Weber encourages people to recall the weeks before the school year began when Gov. Tim Walz and the Minnesota Department of Education first released their learning model plans based on case rate numbers. Initially, it was thought the numbers needed to be followed blindly no matter what the situation looked like locally. However, since then, districts have been able to make their own decisions based on what works best for each particular district.
Weber said the goals remain as before and that the school’s administrators continue to listen to what the parents say.
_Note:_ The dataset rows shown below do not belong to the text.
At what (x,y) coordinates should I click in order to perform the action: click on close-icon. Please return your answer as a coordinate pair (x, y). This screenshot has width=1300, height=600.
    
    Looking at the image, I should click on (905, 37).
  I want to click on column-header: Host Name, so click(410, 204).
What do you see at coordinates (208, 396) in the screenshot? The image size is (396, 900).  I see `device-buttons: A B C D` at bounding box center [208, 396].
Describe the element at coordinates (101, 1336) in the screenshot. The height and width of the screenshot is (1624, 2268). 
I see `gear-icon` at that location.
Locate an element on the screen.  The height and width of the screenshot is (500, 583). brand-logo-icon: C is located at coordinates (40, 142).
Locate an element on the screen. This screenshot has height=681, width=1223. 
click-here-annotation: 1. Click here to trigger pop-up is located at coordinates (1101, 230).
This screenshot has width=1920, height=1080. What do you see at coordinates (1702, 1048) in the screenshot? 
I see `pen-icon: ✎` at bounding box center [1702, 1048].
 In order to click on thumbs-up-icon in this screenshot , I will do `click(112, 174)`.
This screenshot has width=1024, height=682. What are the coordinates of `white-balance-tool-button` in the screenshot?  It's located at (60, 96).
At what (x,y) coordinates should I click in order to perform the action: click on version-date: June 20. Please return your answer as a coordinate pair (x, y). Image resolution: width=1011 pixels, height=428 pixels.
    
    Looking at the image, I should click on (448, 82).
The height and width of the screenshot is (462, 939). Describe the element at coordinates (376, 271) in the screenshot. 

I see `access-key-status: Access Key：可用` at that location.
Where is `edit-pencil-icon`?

Right now, most want their children to attend school in person, he said.
Goals for the Pierz School District include providing in person direct instruction whenever conditions support it in a practical manner, social distancing students and staff members whenever it’s possible, to contain spread and support the capacity for students and staff to attend school and prioritizing in school services to primary grade children to advance the critical need for reading skills and support parenting and childcare needs.
In addition, the school prioritizes direct services for special needs students based upon those needs and whenever it is feasible, to provide students a school experience that includes participating in performing arts, activities, athletics, academic competition and access to the needed equipment for hands on learning. At the core of every decision is prioritizing the health and safety of staff and students, Weber said.
There are many factors that play a role in determining whether the school needs to move to or from a learning plan level. Some of those factors include the number of students who cannot attend based upon the pandemic and other potential factors, the number of staff who cannot work and the capacity to teach and supervise students, and the case ratio of new COVID cases in the Pierz and Hillman areas.
Weber said there are two categories of changes in which the learning model would change, either crisis related or non-crisis related.
“Crisis would mean the school makes an immediate decision and non-crisis would mean a more planned out decision based upon changing data,” he said.
Weber said a crisis change would mean moving a certain identified group of students to distance learning immediately. Some of the reasons for that to occur are if there are multiple COVID cases in the same classroom, if an extraordinary number of students in the same classroom have symptoms of COVID or a certain activity, performing arts or athletic team are experiencing COVID related issues. Other possible reasons may be when there aren’t enough teachers available to instruct in person, an entire bus route has been placed in quarantine and more.
Weber encourages the community to continue to take preventative measures to help curb the spread of COVID.